10. The rear wheel suspension of claim 1, further including a shock absorber coupled between the wheel carrier and the lower transverse control arm.

11. A vehicle including:

a wheel;

a vehicle structure; and

a rear wheel suspension including: a wheel carrier coupled the wheel, the wheel rotatable about a rotational axis; a lower transverse control arm coupled to the wheel carrier below the rotational axis, the lower transverse control arm including a first joint disposed on a vehicle structure and a second joint disposed on the vehicle structure, the second joint displaced from the first joint along a longitudinal axis; a camber transverse control arm coupled to the wheel carrier above the rotational axis; and a track transverse control arm coupled to the wheel carrier in front of the rotational axis, lower transverse control arm, the camber transverse control arm and the track transverse control arm coupling the wheel carrier to the vehicle structure.

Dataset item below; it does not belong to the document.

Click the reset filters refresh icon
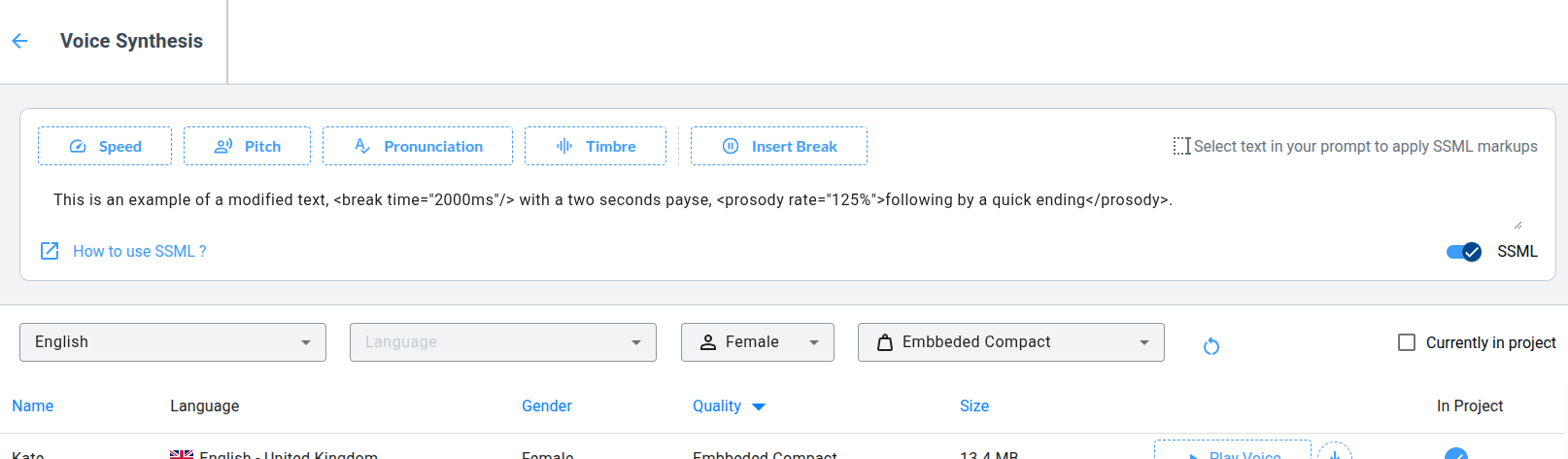This screenshot has height=459, width=1568. (x=1211, y=346)
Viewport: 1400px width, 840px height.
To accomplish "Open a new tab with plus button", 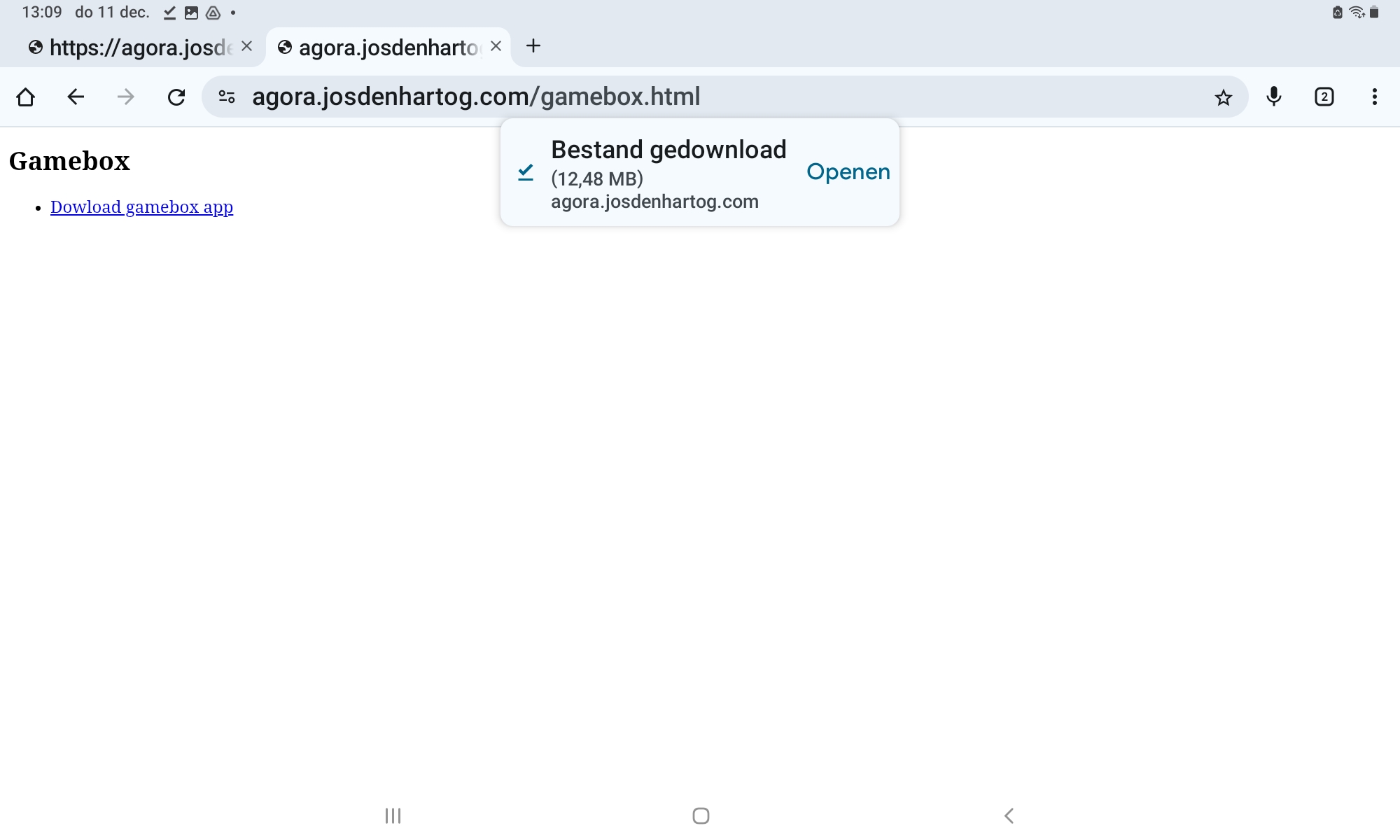I will point(533,46).
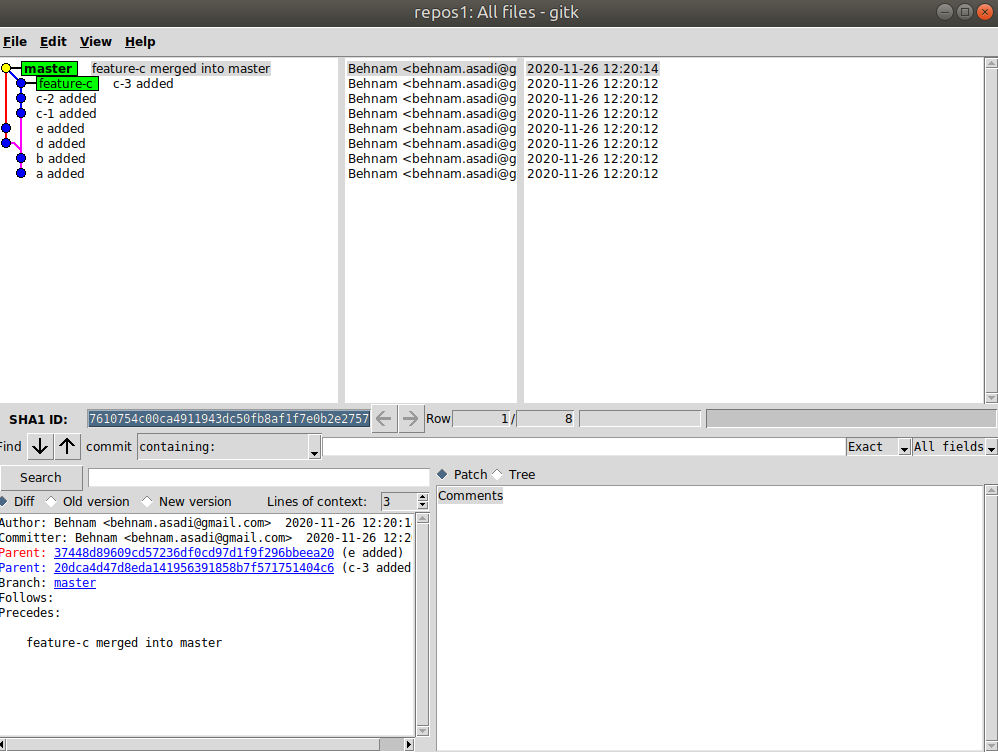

12. The vehicle of claim 11, wherein the lower transverse control arm is coupled to the wheel carrier via a third joint and a fourth joint, the fourth joint displaced from the third joint along the longitudinal axis.

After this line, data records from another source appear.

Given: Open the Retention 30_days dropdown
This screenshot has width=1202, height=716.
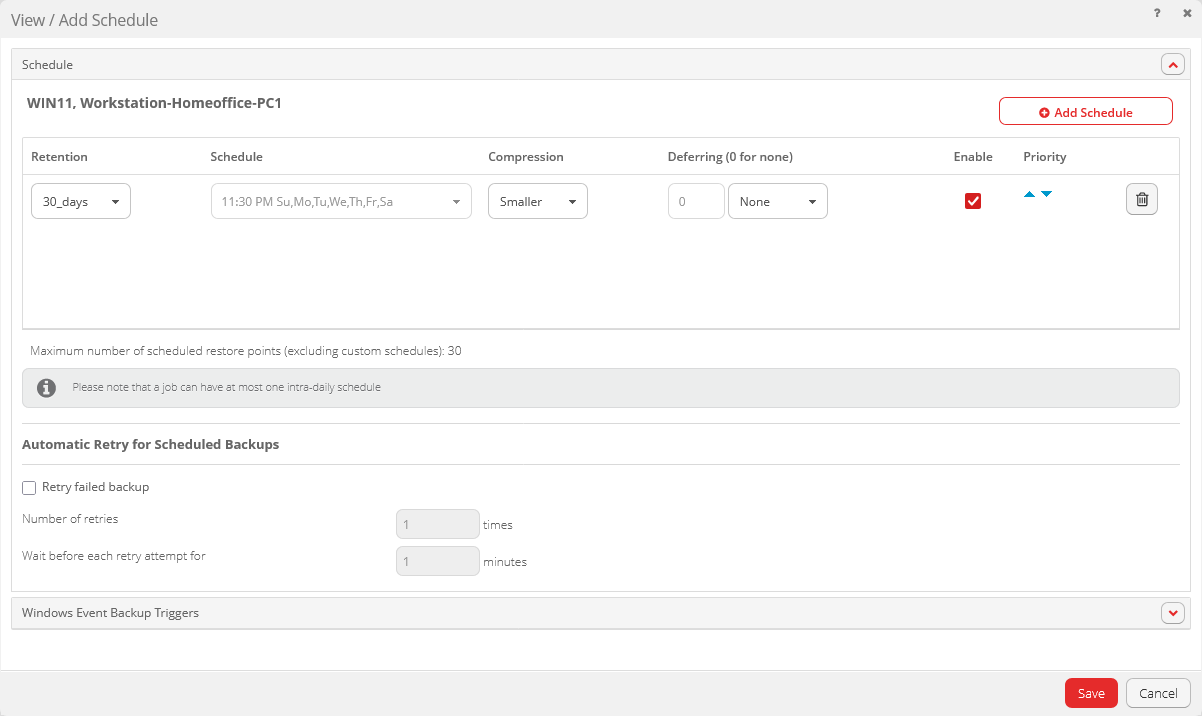Looking at the screenshot, I should (81, 201).
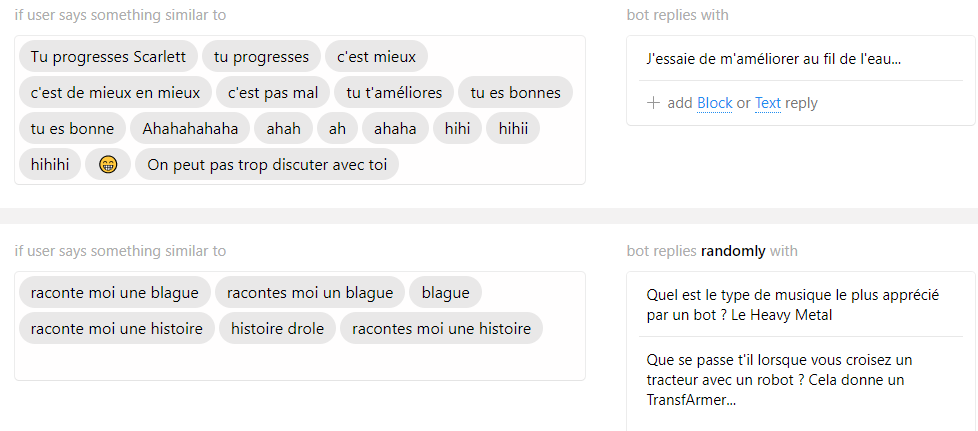
Task: Click the "blague" phrase chip
Action: (445, 293)
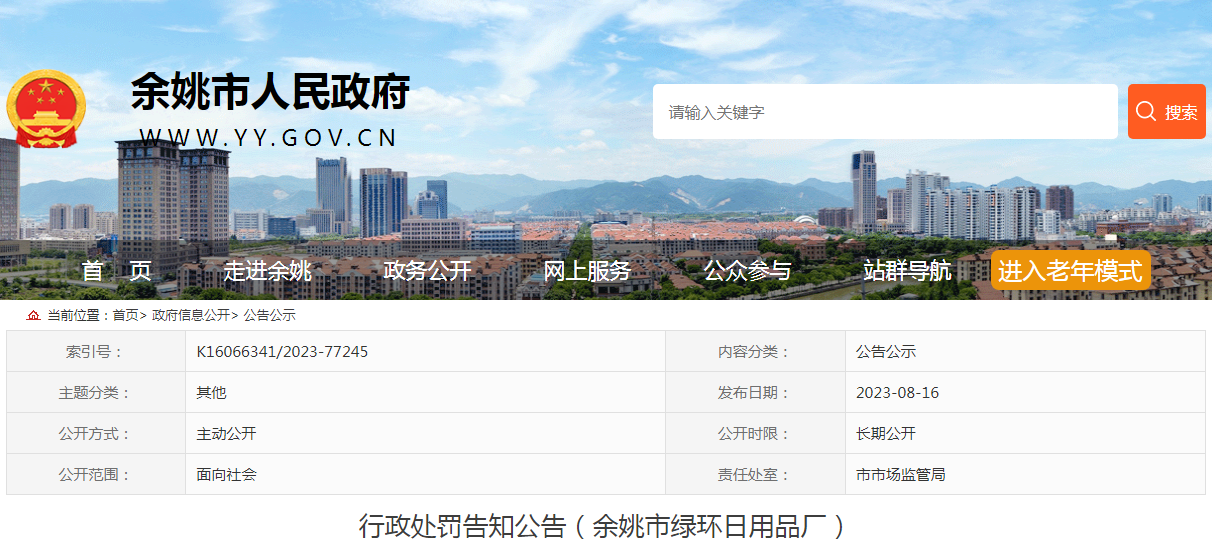Select 网上服务 from the navigation bar
Image resolution: width=1212 pixels, height=557 pixels.
pos(587,270)
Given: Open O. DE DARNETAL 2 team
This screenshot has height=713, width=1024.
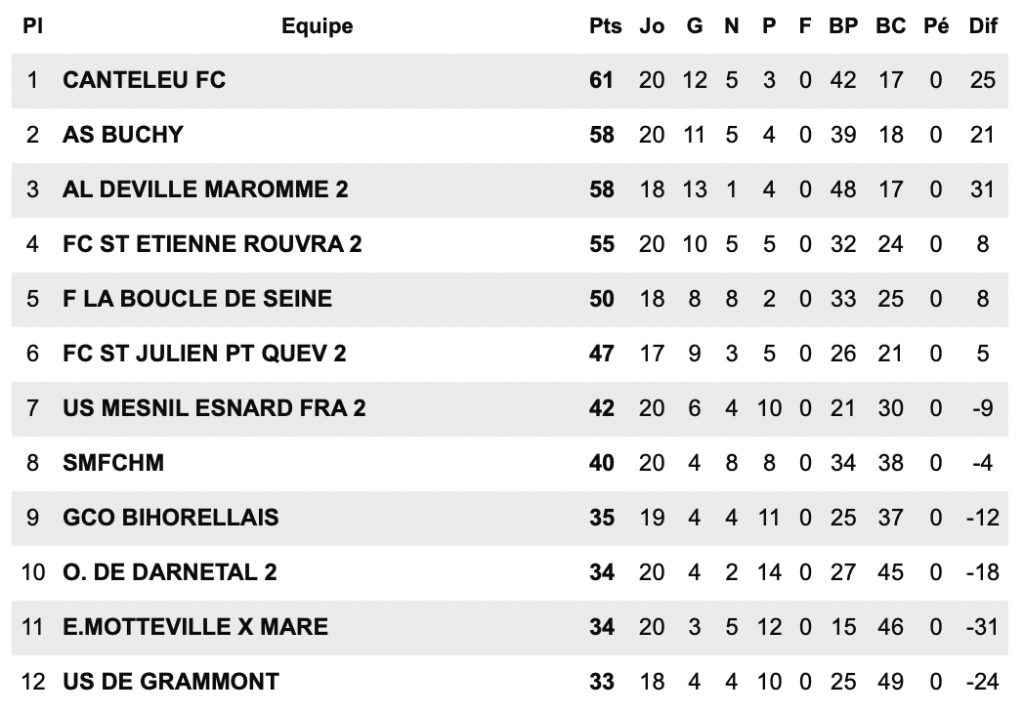Looking at the screenshot, I should click(x=170, y=573).
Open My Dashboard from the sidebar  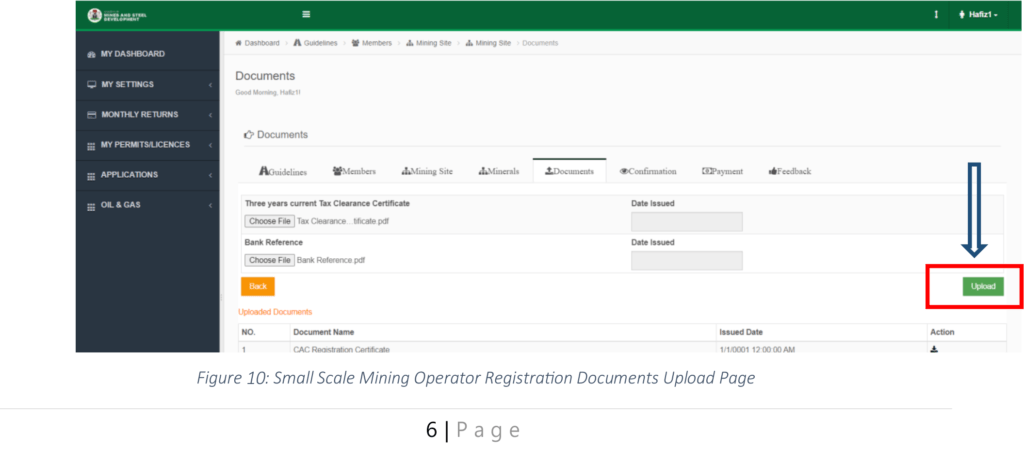(133, 54)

13. The vehicle of claim 11, wherein the lower transverse control arm includes an upper shell and a lower shell.

14. The vehicle of claim 11, wherein the camber transverse control arm includes a fifth joint coupled to the vehicle structure and a sixth joint coupled to the wheel carrier, the fifth joint and sixth joint defining a second axis, the second axis forming a first angle with the longitudinal axis, the first angle between −45° and +45.°

15. The vehicle of claim 11, wherein a rear wheel suspension further includes a spring having a force action line, the force action line inclined towards a rear of the vehicle.

16. The vehicle of claim 11, wherein the track transverse control arm includes a seventh joint disposed on the wheel carrier (2), the seventh joint vertically offset from the rotational axis.

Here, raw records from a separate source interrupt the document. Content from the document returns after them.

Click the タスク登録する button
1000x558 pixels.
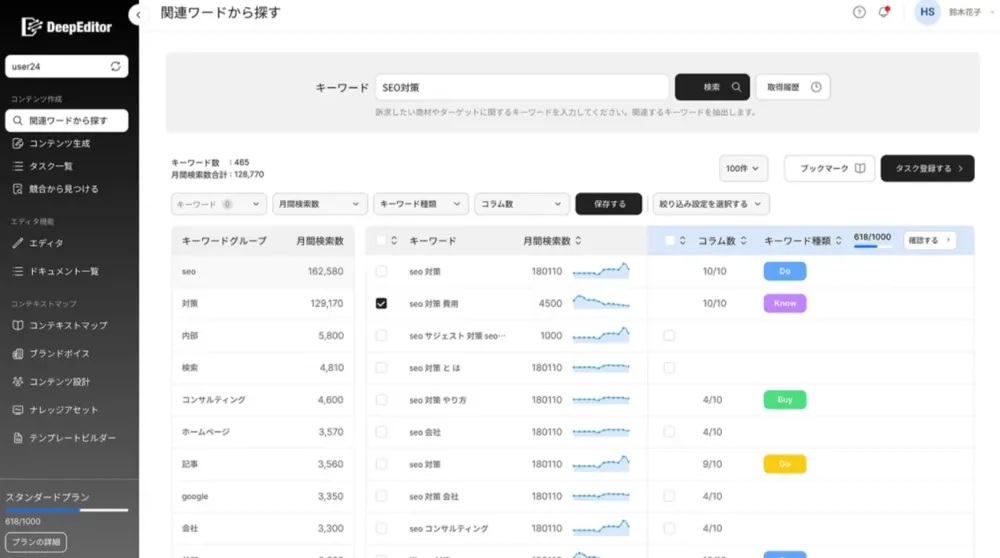pos(927,169)
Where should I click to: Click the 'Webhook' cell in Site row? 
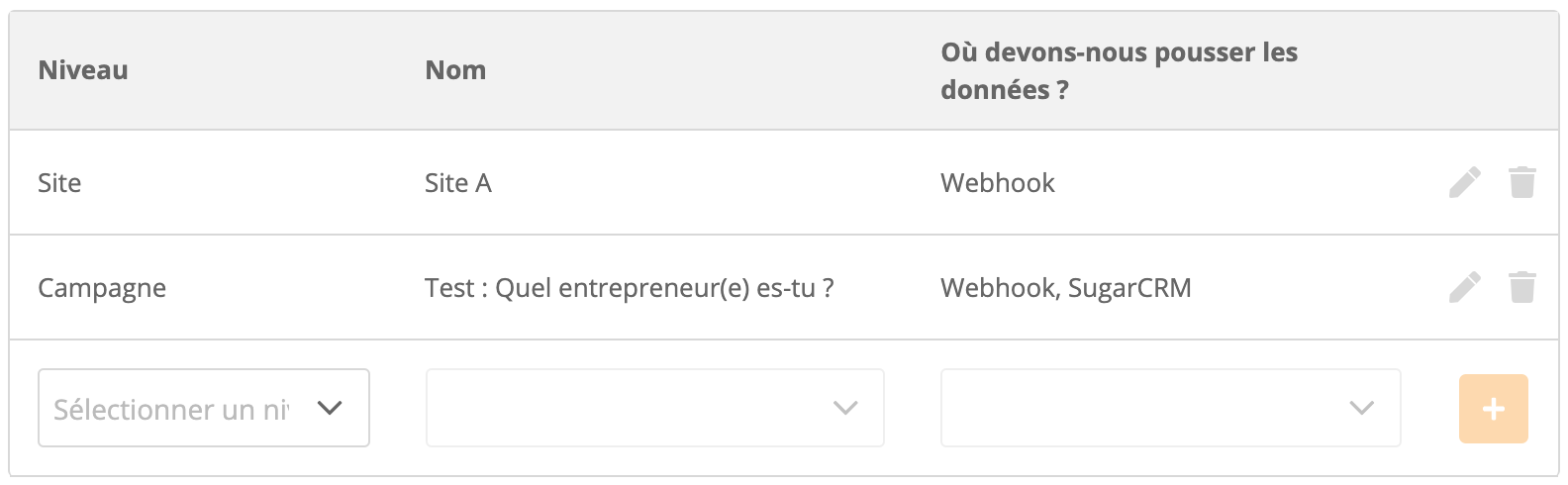click(x=998, y=183)
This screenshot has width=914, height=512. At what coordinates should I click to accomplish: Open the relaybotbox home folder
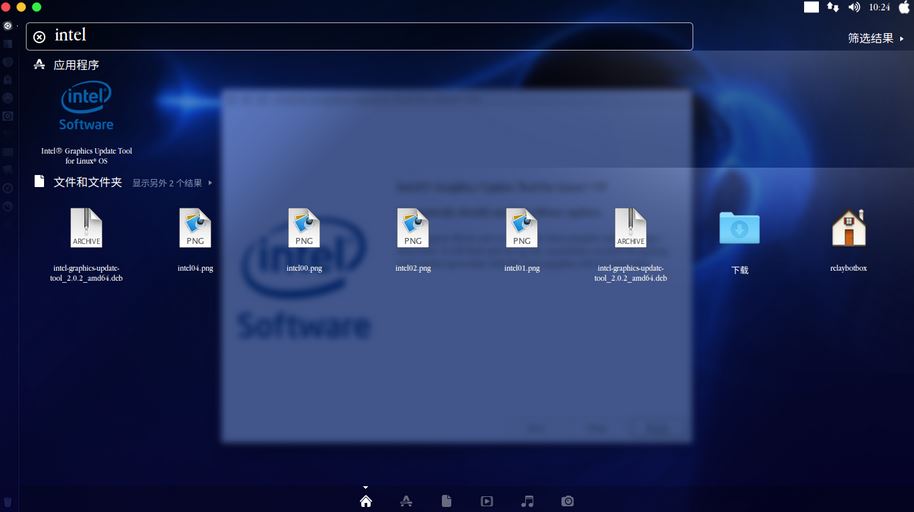tap(848, 229)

17. The vehicle of claim 11, wherein the track transverse control arm includes an eighth joint coupled to the vehicle structure and a nineth joint coupled to the wheel carrier, the eighth joint and the nineth joint defining a third axis, the third axis forming a second angle with the longitudinal axis, the second angle between −20° and +20.°

18. The vehicle of claim 11, wherein the camber transverse control arm is disposed in front of the rotational axis and is disposed at a same vertical position as the longitudinal axis.

19. The vehicle of claim 11, wherein a rear wheel suspension further includes a stabilizer coupled via a coupling rod to the lower transverse control arm, the coupling rod is connected via an tenth joint to the lower transverse control arm and is adjacent to a fourth axis, the fourth axis defined by the first joint and the second joint.

20. The vehicle of claim 11, wherein a rear wheel suspension further includes a shock absorber coupled between the wheel carrier and the lower transverse control arm.